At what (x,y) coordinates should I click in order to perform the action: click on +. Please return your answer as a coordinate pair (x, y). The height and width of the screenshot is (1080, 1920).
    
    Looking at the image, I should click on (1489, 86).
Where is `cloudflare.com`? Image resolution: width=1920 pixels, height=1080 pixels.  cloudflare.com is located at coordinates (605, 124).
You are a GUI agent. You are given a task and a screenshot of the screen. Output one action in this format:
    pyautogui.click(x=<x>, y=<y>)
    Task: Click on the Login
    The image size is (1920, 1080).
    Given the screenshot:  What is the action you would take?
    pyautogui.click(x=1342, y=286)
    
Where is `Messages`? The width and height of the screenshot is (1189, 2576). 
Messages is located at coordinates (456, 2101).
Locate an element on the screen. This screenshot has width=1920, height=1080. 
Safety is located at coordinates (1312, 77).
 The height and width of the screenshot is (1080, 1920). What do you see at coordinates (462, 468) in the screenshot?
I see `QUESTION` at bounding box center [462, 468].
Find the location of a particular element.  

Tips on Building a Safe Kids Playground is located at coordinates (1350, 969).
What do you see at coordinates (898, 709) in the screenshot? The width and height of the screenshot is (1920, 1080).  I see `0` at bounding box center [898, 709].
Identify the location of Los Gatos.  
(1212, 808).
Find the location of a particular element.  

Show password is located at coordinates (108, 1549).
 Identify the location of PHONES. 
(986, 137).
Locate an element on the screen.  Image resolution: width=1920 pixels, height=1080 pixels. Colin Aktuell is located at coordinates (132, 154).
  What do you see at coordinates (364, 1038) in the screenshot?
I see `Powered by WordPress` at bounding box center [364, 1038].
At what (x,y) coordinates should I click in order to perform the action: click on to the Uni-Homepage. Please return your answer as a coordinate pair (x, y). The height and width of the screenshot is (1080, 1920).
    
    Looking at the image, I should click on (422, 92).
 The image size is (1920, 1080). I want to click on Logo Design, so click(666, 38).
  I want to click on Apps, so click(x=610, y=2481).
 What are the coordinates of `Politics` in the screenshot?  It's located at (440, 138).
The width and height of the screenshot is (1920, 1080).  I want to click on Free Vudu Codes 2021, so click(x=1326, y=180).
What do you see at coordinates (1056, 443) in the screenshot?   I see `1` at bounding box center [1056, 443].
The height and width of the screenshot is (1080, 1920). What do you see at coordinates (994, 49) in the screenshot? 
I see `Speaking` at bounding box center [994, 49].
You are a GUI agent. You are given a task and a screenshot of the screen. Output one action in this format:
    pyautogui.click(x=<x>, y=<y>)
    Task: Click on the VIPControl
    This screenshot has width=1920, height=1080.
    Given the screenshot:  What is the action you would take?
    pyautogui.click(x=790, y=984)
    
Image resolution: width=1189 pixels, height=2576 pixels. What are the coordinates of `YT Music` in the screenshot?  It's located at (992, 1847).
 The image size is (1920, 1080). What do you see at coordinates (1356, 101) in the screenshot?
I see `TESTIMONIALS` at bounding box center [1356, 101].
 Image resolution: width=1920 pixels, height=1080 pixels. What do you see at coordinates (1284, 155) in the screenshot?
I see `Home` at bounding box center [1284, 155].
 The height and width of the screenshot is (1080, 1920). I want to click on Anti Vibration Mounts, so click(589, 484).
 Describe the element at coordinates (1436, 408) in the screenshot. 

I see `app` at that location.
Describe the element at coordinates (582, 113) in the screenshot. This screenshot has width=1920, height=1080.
^^^^
**What the task requires**
Reproduce the material from the line with "click on to" to the line with "The image size is (1920, 1080). I", swapping "Uni-Homepage" for "university homepage" and keeping everything else the same.

**Written answer**
At what (x,y) coordinates should I click in order to perform the action: click on to the university homepage. Please return your answer as a coordinate pair (x, y). The height and width of the screenshot is (1080, 1920).
    
    Looking at the image, I should click on (422, 92).
 The image size is (1920, 1080). I want to click on Logo Design, so click(666, 38).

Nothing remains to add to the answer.